With the benefit of a little more age, hindsight and more focus on my family, it’s easy for me to sit here and say that Borland has more than enough money to begin his life, plus now the benefit of health that will fail so many of his NFL brethren. But at 23 years old, I can promise you that I would not have been able to walk away as Borland is.

“So P. Willis and Chris Borland?” Broncos linebacker Brandon Marshall asked via Twitter. “They know something that we don’t?”

That’s exactly it. They don’t. They know exactly as much as Marshall or Long or any other player in the NFL knows about head trauma (or chooses to know about it). Knowing everything we know about brain injuries, it’s still incredibly difficult to turn down the kind of paychecks that Borland, at 23 years old, will now likely never see again in his life.

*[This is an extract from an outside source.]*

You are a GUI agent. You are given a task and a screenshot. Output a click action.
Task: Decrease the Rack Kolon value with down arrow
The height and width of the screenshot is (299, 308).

Ultimately, that’s why we should applaud Chris Borland. Not because he made what I would deem to be the “wise” or “correct” decision; that varies from person to person. Instead, I applaud Chris Borland for making a difficult decision in the face of public backlash and the loss of millions of dollars in revenue, and in a situation where most of us would have never even seen an option at his age.

How many TV dramas portray the sympathetic villain, chronically ill and turning to crime (or other big-money endeavors) to try and drum up financial support for their families? Heck, it was the entire premise of Breaking Bad.

For many young NFL players, that is the reality of football. It’s a way to college, where money failed you; it’s a way to money for a family that needs it. For many NFL hopefuls, playing for something bigger than themselves isn’t a reference to their uniform, or the league’s “all-important” shield. Many present and former players expressed as much on social media in the wake of Borland’s decision.

With the majority of athletes and ex-athletes, though, there was a hint of “I wish I could do that” behind their words of support for the former 49ers linebacker.

“Lots of guys don’t have a backup plan,” said former Ohio State running back Maurice Clarett via Twitter. “They often tolerate trauma for the paycheck. It all comes down to quality of life for each individual.”

I don’t know if Chris Borland has a backup plan. Former Bronco John Moffitt’s plunge into partying and drug abuse following his abrupt retirement at age 27 provides a cautionary tale of what can happen to someone who took his NFL career for granted.

What I do know is that at my age it’s difficult to imagine the kind of pain that makes it difficult to get out of bed in the morning, yet that is an everyday reality to current and former NFL players who aren’t even on the north side of 30.

Chris Borland stuck with football long enough to know that he had a fighting chance at greatness. Now, he’s getting out in time to give himself a fighting chance at a better quality of life for his future.

If you truly find fault in that, then there’s nothing I can do for you.